When the phrase "psychological thriller" appears on jacket copy, it's likely that psychological realism has gone out the window. But who cares as long as the book fits in your carry-on? Tana French's mysteries break with that pattern: interior characterization drives these books, and both run to nearly 500 pages. But I defy you to leave either at home once you've turned the first page.
French's debut novel, In The Woods (the 2008 Edgar Award winner for best first novel by an American author), audaciously denied the closure that mystery fans crave; one of the crimes remained unsolved. Readers hoping that this follow-up novel would deliver that resolution should be disappointed for about a minute and a half — the time it takes for the new story to grip.
Narrating The Likeness is a familiar voice, the plucky and impudent Detective Cassie Maddox, who is exiled to Domestic Violence after the events of In The Woods and ensconced in a shaky new relationship with eternal good guy, Detective Sam O'Neill.
The book begins with a familiar face, too: its murder victim, a Ph.D. student, is a near perfect physical match for Cassie. Weirder still, the slain doppelganger — found stabbed on the outskirts of Dublin and whose death is still unknown to her friends — had appropriated Cassie's old undercover name, Lexie Madison. (It's a credit to French, and her knack for snappy dialogue and crisp prose, that the setup never feels convoluted.)
With the identity of both the victim and the murderer to resolve, Cassie's roguish ex-boss Frank Mackey persuades her to infiltrate — and occupy — dead Lexie's life. She does, inheriting an intense and exclusive group of friends, all of whom live together in an off-campus house with a past of its own that's as complicated as the stories of its inhabitants.

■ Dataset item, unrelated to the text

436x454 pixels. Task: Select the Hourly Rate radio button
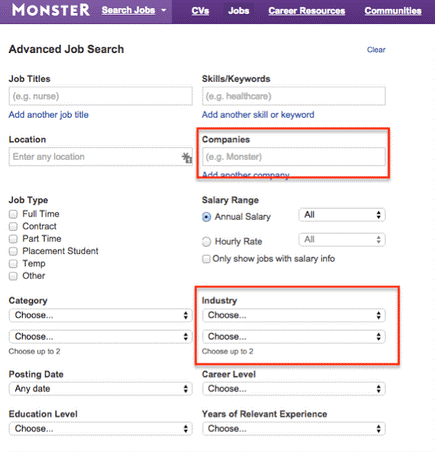206,241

The cagily charismatic group drinks, banters, screws and harbors its intimacies as seductively as the oddballs in Donna Tartt's classic The Secret History. As in that novel, the thrill comes in exploring the peculiar, collective psychology of the clique — the members of which keep secrets about Lexie's murder from outsiders and each other.
Again, The Likeness isn't about solving mysteries so much as exploring them. Both Cassie and her departed double make the mistake of relishing their assumed identities and the ability to leave an old life behind. Both pay a price. Readers lost in their books may recognize a troubling likeness to themselves.